Exact copy, pictures excluded: print the lines from the one with "Image resolution: width=500" through the final line of the records.

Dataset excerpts
>>
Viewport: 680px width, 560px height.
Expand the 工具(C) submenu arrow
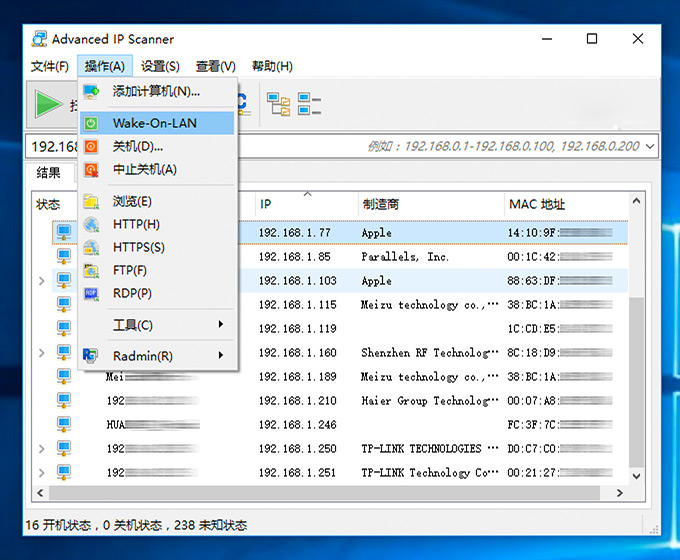(221, 324)
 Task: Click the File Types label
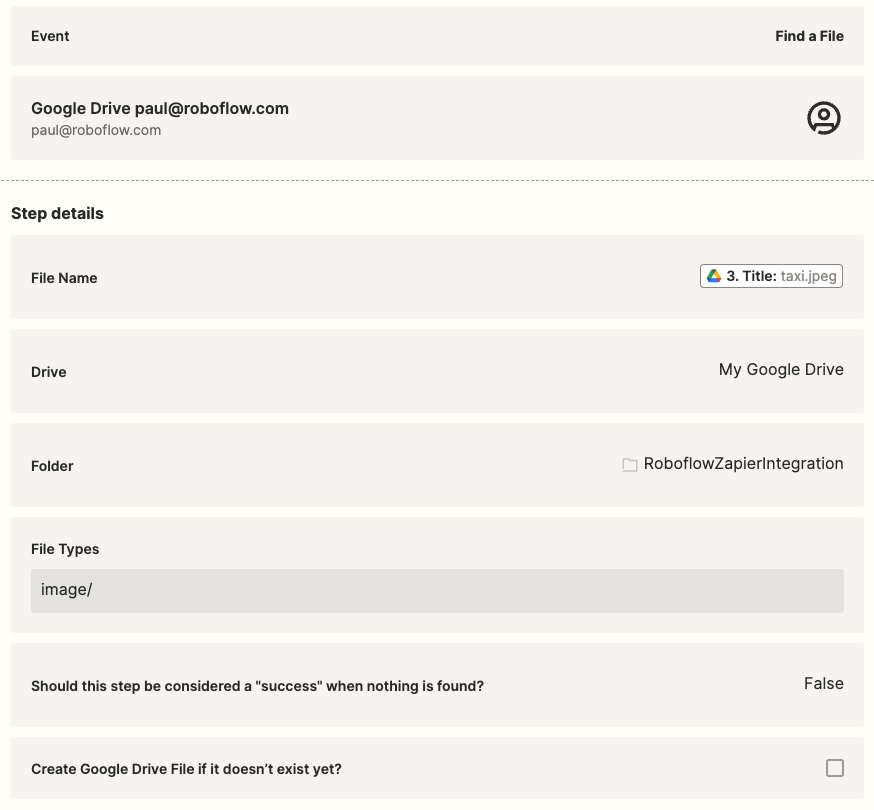[x=65, y=549]
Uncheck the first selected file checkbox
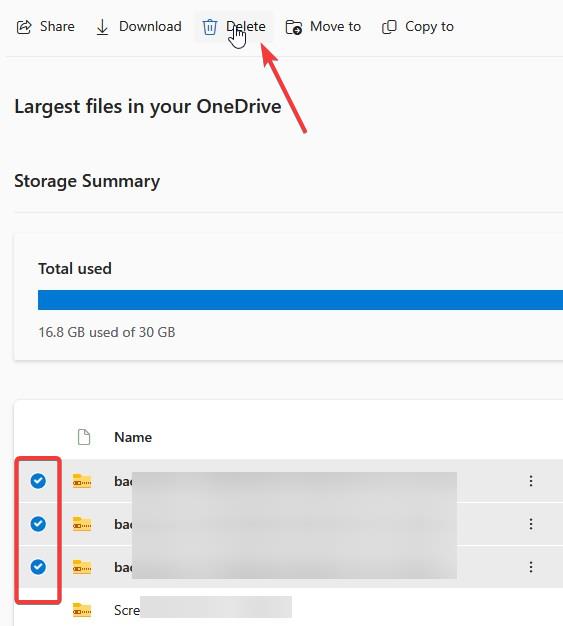Viewport: 563px width, 626px height. (x=38, y=481)
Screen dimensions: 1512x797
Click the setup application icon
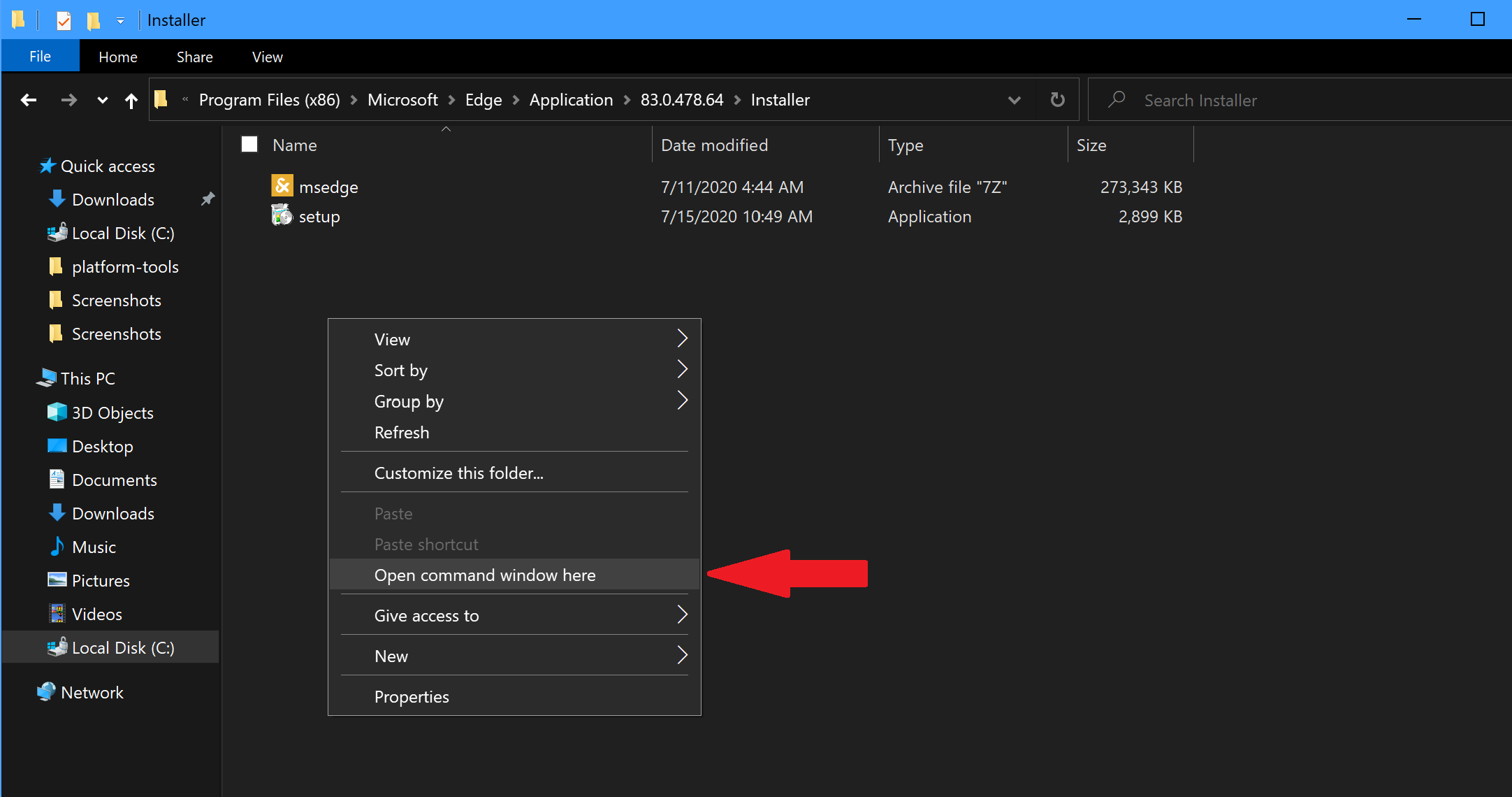[x=281, y=217]
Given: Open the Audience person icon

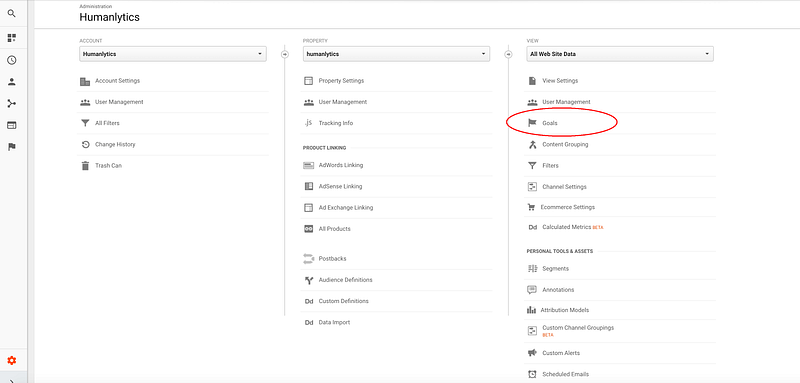Looking at the screenshot, I should [x=12, y=82].
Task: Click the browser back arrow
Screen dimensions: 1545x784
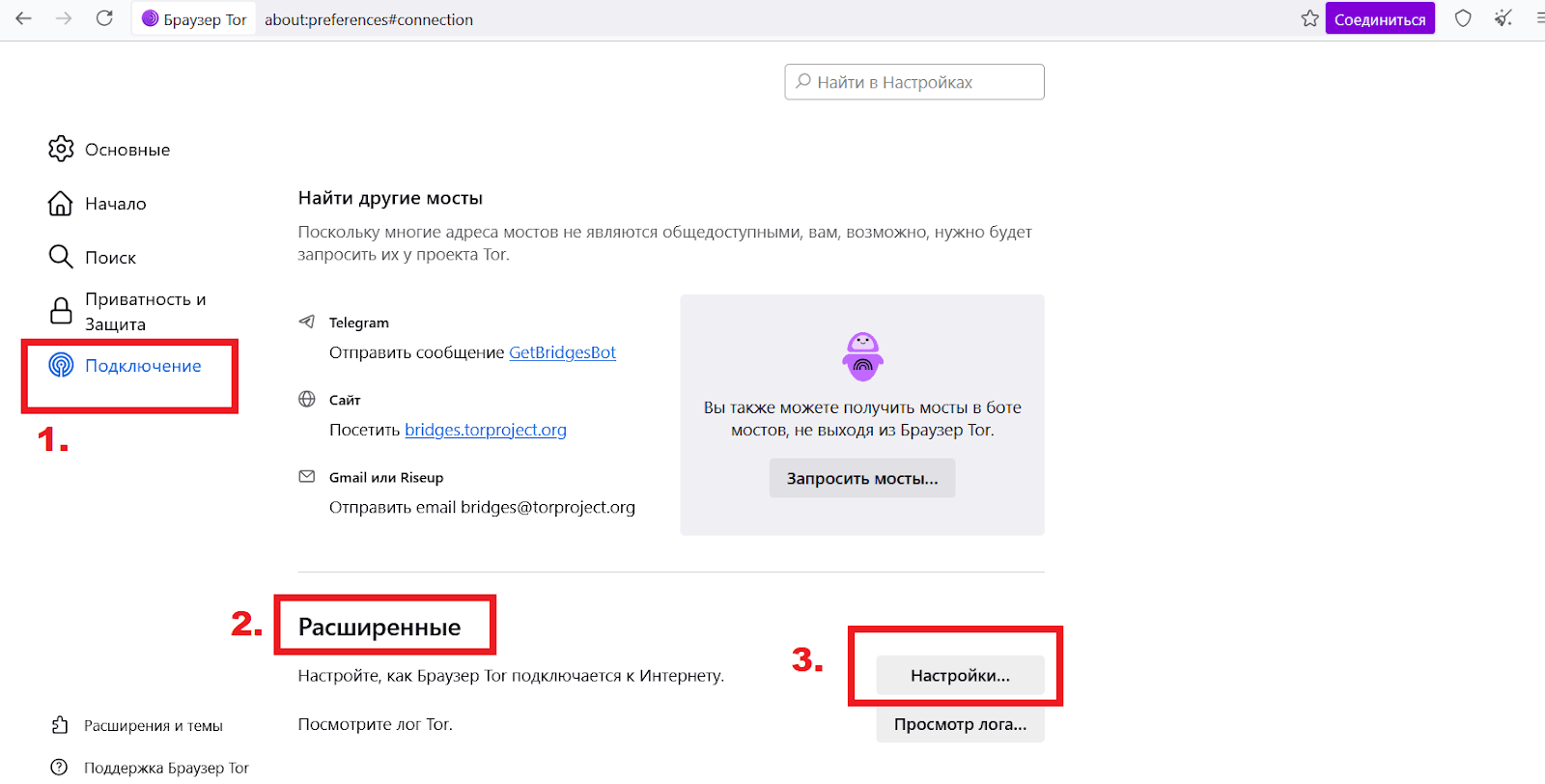Action: pyautogui.click(x=24, y=18)
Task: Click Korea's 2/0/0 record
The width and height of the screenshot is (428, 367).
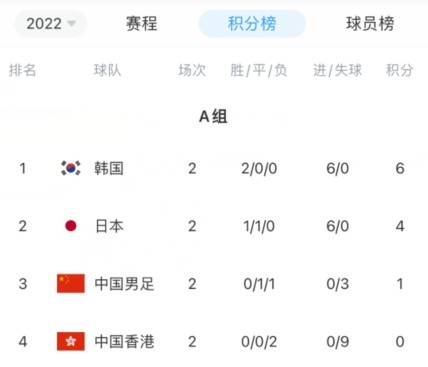Action: pyautogui.click(x=259, y=169)
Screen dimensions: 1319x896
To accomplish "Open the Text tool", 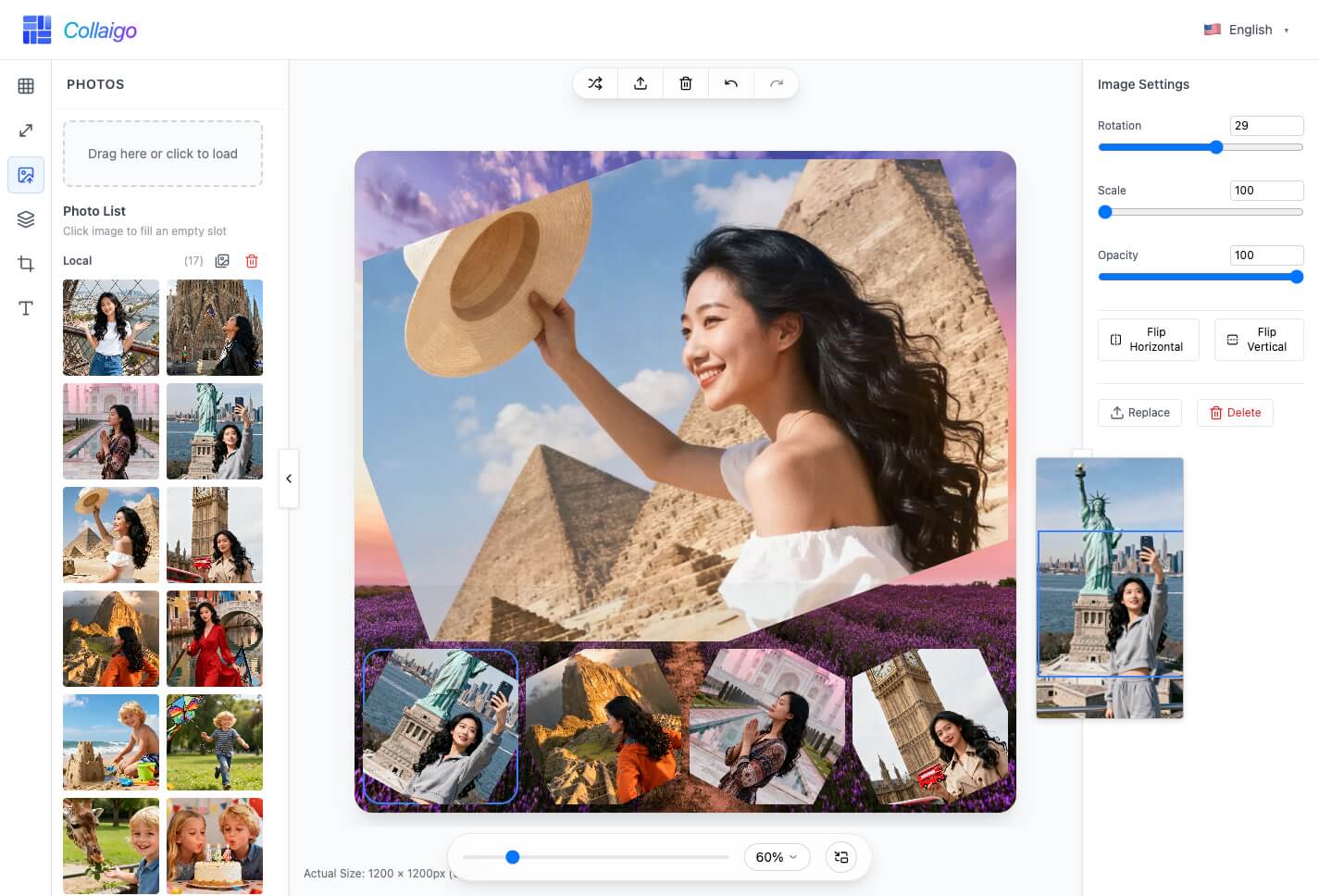I will point(25,308).
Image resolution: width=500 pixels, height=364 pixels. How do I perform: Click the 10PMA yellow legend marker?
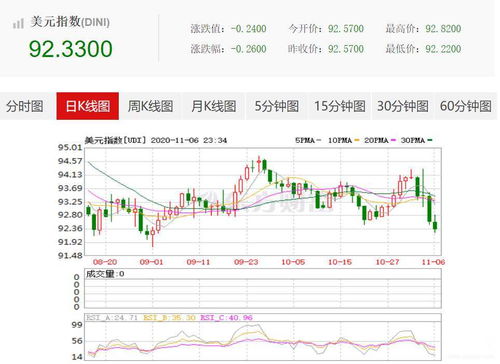[357, 140]
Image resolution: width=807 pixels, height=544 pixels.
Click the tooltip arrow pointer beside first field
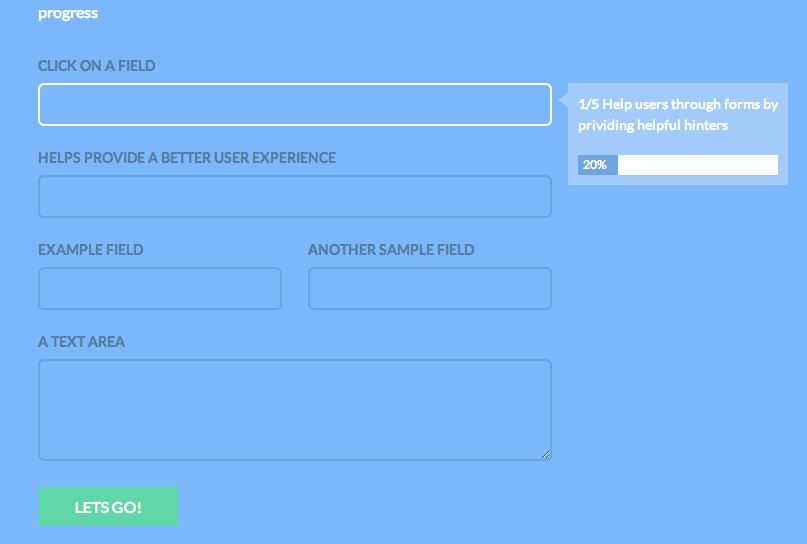click(564, 100)
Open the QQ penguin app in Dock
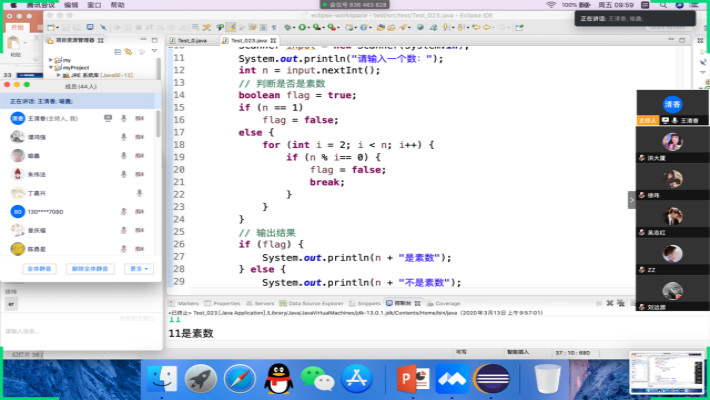The height and width of the screenshot is (400, 710). (x=277, y=380)
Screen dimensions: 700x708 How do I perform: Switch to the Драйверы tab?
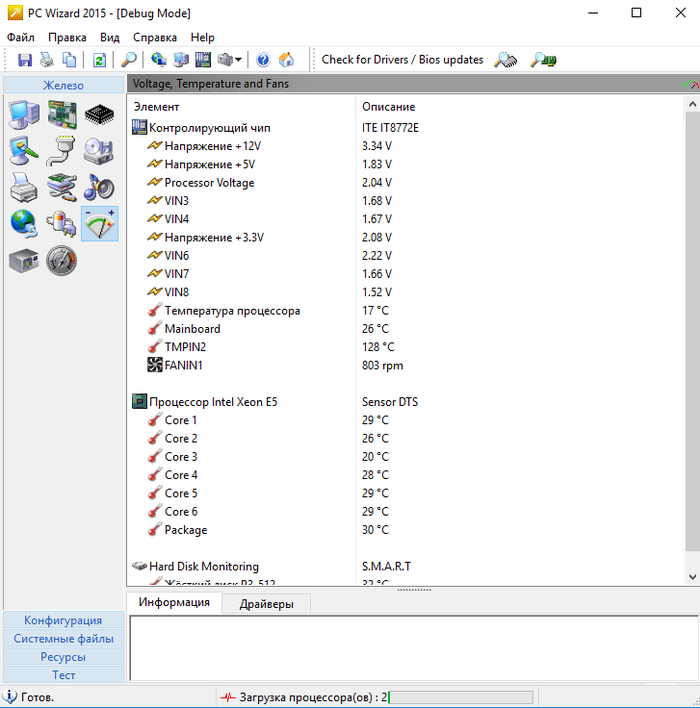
<<
» THE COMPLETED TASK
Image resolution: width=500 pixels, height=364 pixels. How do I perform: Click the 10PMA yellow legend marker?
[357, 140]
Image resolution: width=807 pixels, height=544 pixels.
Click the tooltip arrow pointer beside first field
click(564, 100)
Open the QQ penguin app in Dock
The height and width of the screenshot is (400, 710). (x=277, y=380)
Screen dimensions: 700x708 How do I perform: Switch to the Драйверы tab?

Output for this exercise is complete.